There's also an adage about getting out of PT what you put into it.
The lateral exercises with a band were probably rotator cuff exercises. Difficult to do them correctly without professional instruction and necessary whether you have surgery or not. Your rotator cuff muscles become inhibited after most types of shoulder injury and will usually not fully recover without targeted training.
The wall-crawling range of motion exercises are targeting your other muscles which have a tendency to get very tight. They also address any scar tissue or adhesions that might develop. I think a lot of the pain associated with shoulder injuries has to do with the tight muscles you develop around the joint. After a significant injury your nervous system puts everything on 'lock-down' to protect the joint. It's an efficient strategy because very few of us manage to turn a partial thickness tear into a full thickness tear during this 'lock down' phase. If we manage to make the injury worse its almost always after we've gained back the range of motion (but not addressed the things that caused the partial tear or impingement/tendinitis to initially develop).
I say to always give PT a shot before surgery. After all, you'll be looking at 3-12 months of therapy if you elect to have surgery and going into surgery as strong as possible is never a bad thing. The exercises will be essentially the same whether pre or post surgery. However, the post surgery routine can progress very slowly.
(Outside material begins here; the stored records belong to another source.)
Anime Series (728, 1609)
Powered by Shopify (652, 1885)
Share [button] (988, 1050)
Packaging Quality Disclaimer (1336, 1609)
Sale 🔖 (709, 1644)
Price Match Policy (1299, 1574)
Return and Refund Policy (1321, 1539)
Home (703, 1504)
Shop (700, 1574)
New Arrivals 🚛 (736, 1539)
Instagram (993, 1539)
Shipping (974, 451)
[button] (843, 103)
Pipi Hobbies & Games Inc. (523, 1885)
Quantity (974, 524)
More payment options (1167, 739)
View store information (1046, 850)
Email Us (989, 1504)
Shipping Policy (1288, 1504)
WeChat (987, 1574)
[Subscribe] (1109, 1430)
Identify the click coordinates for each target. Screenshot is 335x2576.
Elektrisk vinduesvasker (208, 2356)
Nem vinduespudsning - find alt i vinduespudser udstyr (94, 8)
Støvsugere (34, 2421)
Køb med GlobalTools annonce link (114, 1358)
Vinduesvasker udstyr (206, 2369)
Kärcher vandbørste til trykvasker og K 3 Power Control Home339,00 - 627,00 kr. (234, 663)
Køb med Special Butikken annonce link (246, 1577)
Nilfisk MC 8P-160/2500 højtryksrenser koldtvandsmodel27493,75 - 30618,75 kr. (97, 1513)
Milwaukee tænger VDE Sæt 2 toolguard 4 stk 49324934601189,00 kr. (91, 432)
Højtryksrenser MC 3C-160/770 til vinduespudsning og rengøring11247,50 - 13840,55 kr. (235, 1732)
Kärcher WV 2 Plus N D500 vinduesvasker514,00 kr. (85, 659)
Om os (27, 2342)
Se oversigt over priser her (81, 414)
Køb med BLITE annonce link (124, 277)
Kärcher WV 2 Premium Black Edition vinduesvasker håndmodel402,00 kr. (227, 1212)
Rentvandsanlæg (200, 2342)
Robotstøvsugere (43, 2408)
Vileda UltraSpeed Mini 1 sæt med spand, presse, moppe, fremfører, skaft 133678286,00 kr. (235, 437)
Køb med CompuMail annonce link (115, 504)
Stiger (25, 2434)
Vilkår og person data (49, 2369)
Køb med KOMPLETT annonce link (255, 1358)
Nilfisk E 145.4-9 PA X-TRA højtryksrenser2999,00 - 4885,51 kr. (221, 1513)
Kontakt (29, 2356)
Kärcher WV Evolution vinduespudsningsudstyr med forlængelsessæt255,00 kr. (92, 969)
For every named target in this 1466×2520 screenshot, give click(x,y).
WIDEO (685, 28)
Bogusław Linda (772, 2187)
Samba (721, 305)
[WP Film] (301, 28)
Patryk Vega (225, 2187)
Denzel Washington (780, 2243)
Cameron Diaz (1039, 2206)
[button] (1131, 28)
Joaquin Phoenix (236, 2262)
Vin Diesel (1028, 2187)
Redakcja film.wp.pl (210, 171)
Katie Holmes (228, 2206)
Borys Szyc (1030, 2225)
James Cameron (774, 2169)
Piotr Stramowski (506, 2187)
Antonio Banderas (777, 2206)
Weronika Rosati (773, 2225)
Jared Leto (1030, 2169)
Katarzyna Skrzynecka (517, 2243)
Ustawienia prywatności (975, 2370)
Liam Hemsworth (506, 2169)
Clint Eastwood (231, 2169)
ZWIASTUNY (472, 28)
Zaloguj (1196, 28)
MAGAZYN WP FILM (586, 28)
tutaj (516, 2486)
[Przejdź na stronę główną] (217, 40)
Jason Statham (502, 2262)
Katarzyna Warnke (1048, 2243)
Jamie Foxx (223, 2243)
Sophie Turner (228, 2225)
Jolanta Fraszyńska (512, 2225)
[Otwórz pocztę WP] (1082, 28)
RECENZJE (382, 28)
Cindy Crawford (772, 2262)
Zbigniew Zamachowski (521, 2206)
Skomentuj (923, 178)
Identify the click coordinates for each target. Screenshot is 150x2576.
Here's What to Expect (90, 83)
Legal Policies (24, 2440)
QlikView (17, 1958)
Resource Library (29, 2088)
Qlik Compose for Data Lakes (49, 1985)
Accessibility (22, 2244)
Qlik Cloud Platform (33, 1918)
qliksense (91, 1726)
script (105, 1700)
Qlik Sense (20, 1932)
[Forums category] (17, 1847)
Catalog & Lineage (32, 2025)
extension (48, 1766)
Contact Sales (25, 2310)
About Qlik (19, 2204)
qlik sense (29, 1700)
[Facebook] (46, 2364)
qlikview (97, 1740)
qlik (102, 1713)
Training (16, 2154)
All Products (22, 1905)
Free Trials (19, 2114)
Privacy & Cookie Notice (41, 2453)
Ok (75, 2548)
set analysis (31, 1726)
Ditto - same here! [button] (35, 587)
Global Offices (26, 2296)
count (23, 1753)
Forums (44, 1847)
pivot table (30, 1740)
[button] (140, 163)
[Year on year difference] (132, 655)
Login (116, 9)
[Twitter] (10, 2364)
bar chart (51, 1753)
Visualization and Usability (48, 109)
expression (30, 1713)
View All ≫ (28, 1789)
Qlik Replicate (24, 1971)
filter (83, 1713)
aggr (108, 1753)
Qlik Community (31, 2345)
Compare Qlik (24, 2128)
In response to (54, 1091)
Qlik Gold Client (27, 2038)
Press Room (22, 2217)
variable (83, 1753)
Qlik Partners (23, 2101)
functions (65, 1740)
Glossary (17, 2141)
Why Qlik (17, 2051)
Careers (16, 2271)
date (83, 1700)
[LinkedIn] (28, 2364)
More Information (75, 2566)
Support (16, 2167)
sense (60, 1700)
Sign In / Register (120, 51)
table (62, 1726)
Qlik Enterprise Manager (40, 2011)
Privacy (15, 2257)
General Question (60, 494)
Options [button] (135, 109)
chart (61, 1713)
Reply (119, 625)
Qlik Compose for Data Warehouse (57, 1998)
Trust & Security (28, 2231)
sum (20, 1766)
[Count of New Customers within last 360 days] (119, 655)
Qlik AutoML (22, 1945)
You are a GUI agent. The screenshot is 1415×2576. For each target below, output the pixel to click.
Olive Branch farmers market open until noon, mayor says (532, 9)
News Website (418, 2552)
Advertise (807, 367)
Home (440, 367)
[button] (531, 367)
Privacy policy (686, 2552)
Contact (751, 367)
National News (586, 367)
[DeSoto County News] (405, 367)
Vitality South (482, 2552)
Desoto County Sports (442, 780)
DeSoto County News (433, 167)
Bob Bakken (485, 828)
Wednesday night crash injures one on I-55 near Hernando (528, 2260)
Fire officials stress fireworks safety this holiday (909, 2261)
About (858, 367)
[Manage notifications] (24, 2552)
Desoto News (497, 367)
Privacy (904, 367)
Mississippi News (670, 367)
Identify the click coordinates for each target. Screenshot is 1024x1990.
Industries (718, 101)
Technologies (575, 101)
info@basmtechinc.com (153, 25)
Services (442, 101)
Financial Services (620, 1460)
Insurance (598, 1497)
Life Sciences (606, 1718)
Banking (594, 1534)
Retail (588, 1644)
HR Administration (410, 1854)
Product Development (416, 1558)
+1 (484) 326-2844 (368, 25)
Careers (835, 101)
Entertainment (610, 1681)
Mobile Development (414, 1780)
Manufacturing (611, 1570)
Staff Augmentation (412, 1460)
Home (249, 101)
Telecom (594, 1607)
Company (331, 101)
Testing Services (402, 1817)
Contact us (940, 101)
As far as restoring space for an impingement, it is possible to do this with therapy. The keys are good shoulder mechanics, good posture, and a strong rotator cuff. The rotator cuff pulls the head of the humerous strongly into the socket during overhead activities....exactly what you want to prevent any additional damage. Its possible to have a strong cuff that is uncoordinated (ie: doesn't fire when it should). That's where working on mechanics is useful. Poor posture will physically constrict the subacromial space AND inhibit your rotator cuff due to affecting its length-tension relationship. It also has a profound affect on your shoulder mechanics. Poor posture is probably the number one root cause of these types of shoulder injuries and by far the hardest to fix (most are not able to).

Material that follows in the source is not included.